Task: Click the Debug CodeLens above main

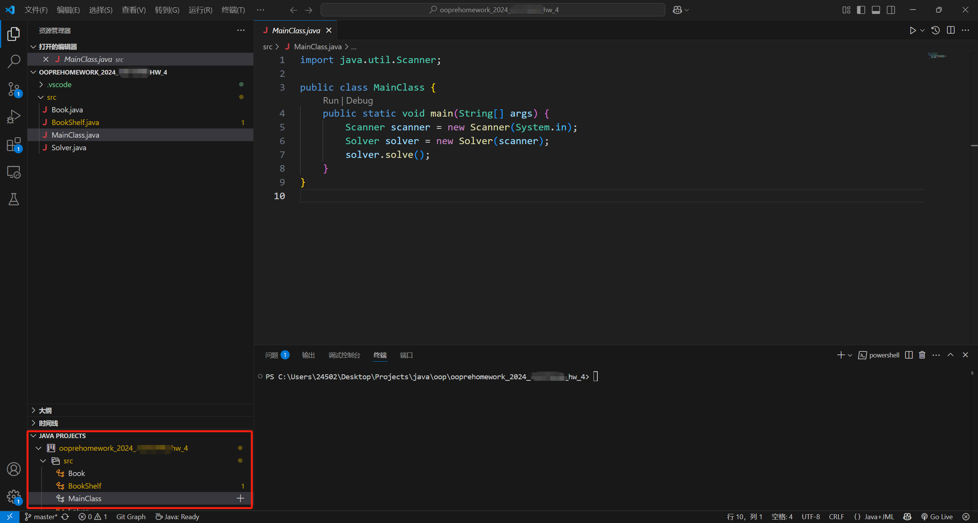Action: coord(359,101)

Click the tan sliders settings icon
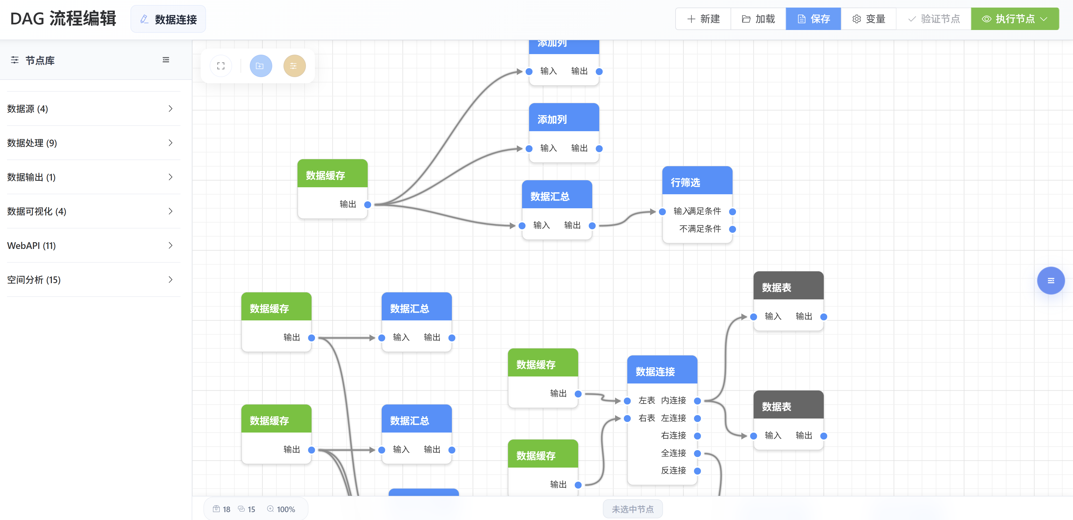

==

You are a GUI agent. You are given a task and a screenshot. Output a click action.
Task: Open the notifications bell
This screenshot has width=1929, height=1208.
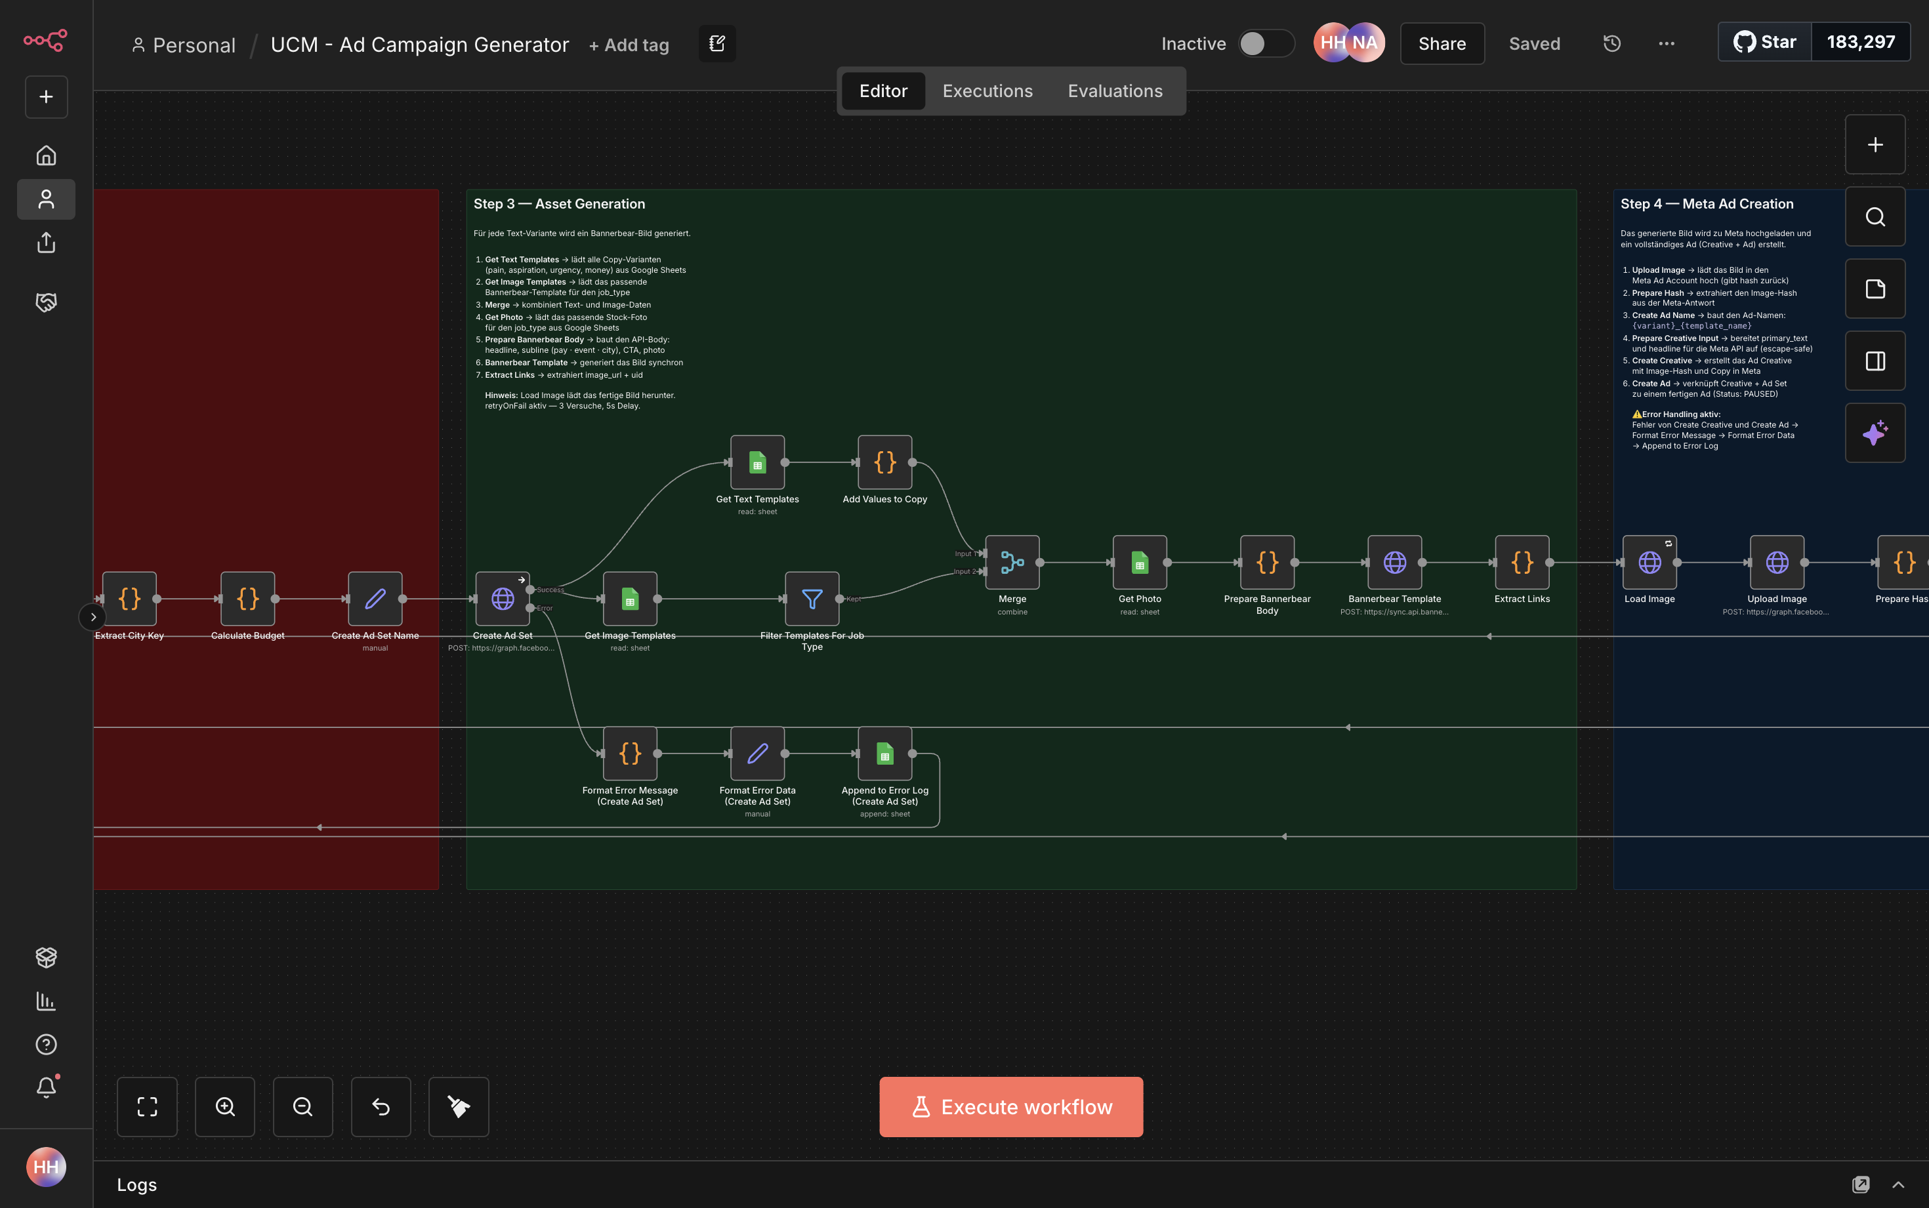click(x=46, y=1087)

...

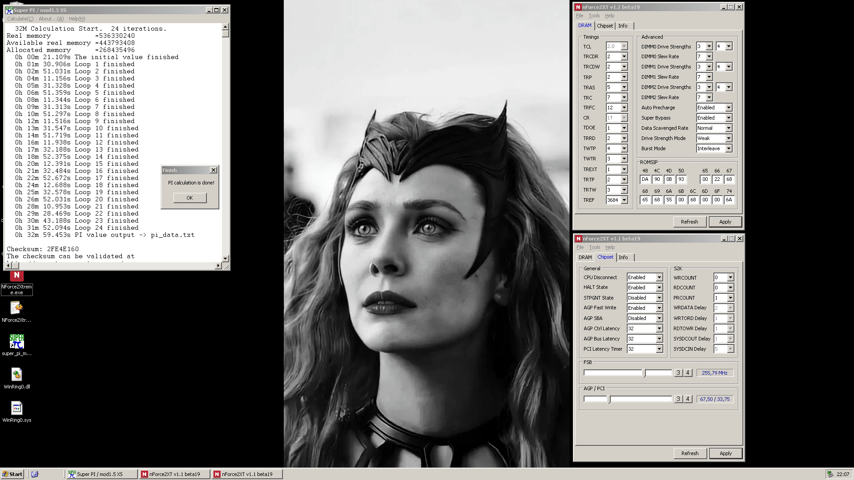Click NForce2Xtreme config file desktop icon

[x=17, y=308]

Task requirements: Write back word for word every line in the entries above from the one with "Task: Click the Debug CodeLens above main" to the one with "Click the tan sliders settings icon", ends included, and none of the pictures.

Answer to this exercise:
Task: Click the Debug CodeLens above main

Action: coord(359,101)

Click the tan sliders settings icon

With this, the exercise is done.